While Bain Capital Ventures and I have sat on the sidelines for most of these growth stage financings of D2C brands, we continue to lean-into disruptive new models that we think have unusually strong network effects, defensibility, winner-take-most characteristics, or all three. These new models include categories like next gen-urban mobility, subscription services for borrowing (vs. owning) all your apparel and accessories, and solving the conundrum of truly personalized shopping for apparel online.
I’m hopeful that public market investors and strategic acquirers alike will increasingly recognize the long-term sustainability of these winning concepts, the compelling unit economics, and the likely share impact vs incumbents they will have over time. When they do, I have no doubt we will see the winners being valued in ways that change the thinking around the attributes necessary for creating long-term value for consumers and shareholders.
And I’m looking forward to that moment!
Scott Friend has been with Bain Capital Ventures since 2006 after selling the company he co-founded, ProfitLogic, to Oracle. Scott’s areas of investment interest are in disruptive new consumer products and services, retail related technologies, and data and analytics focused application software. Scott was named to CB Insights’ Top 100 Venture Capitalists list in 2017 and 2018.
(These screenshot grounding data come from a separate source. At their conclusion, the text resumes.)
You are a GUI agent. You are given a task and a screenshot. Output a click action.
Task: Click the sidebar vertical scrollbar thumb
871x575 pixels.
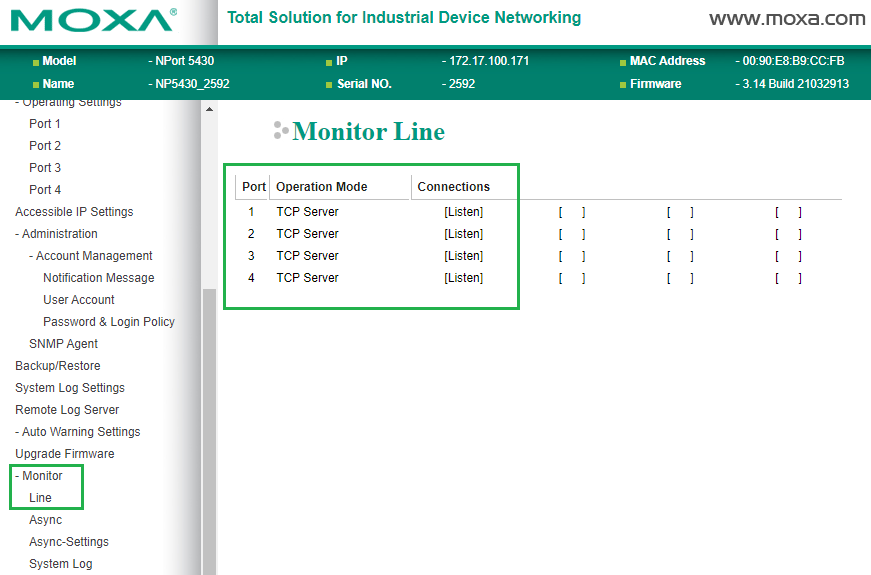pos(209,430)
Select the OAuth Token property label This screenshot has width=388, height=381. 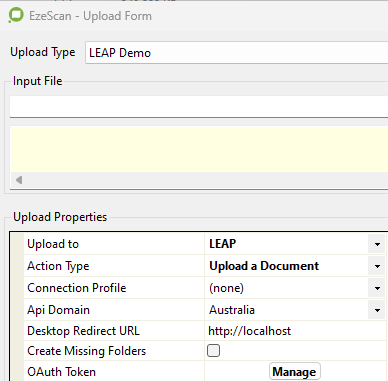tap(61, 372)
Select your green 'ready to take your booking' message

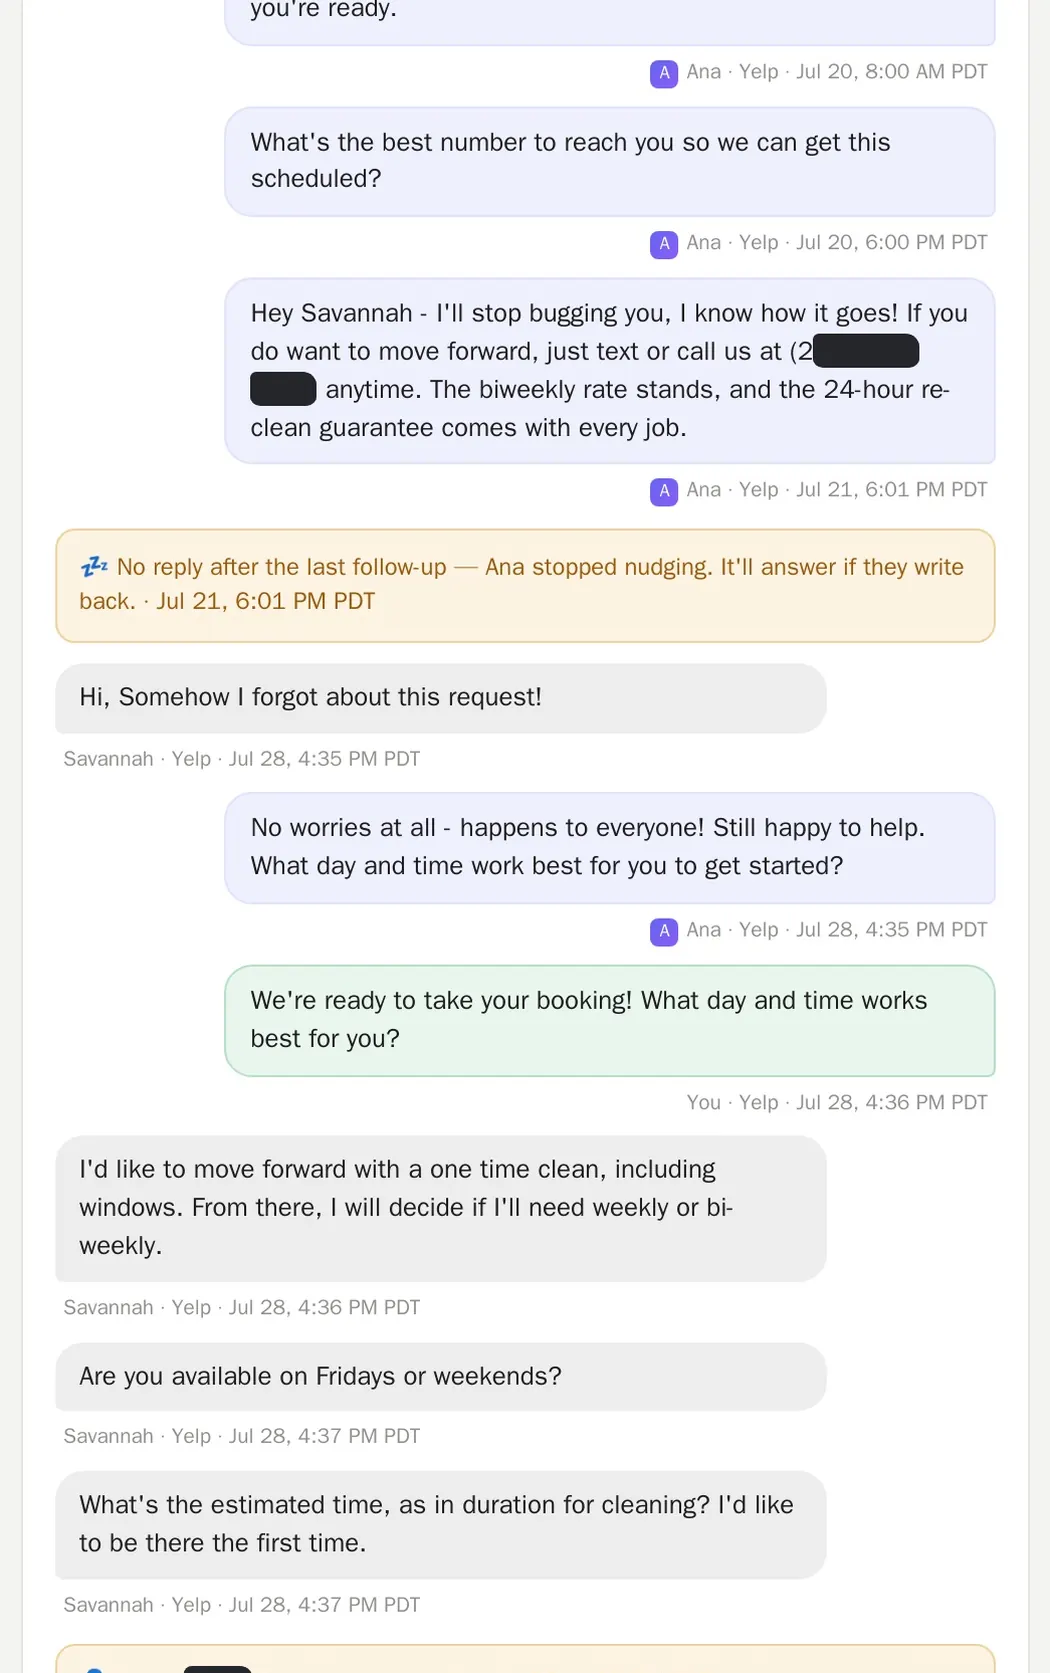click(x=610, y=1020)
Original post from The Lead Quarterly 0.1
Brand New World. Old Rules.
Bain Capital Ventures’ Scott Friend explains why many of today’s digital-first, direct-to-consumer brands face familiar challenges and may want to rethink their approaches.
BY Scott Friend, Managing Director, Bain Capital Ventures
There’s a new world in retail unfolding before our eyes. Today’s newest brands born online that sell their products directly to consumers – dubbed digitally-native vertical brands, or DNVBs—have upended old rules of e-commerce.
This fresh crop of household names – Away (luggage), Casper (mattresses) and Primary (kids clothing), to name a few – bypass traditional retail channels, speak directly to consumers, enjoy fat margins and have unlimited growth potential.
OR SO THE INCREASINGLY CONVENTIONAL WISDOM GOES.
Driven by the successes of millennial-friendly digital-first brands such as Dollar Shave Club, venture capitalists have ploughed money into this so-called new generation of consumer product companies. Between 2012 and 2016, for example, direct-to-consumer (DTC) brands alone raised $2.5 billion.
The truth is, however, that many of today’s newest DTC brands face challenges not unlike the last generation of consumer-focused product companies. And the success of this new generation is no more predictable than that of brands born 15, 20 or even 30 years ago.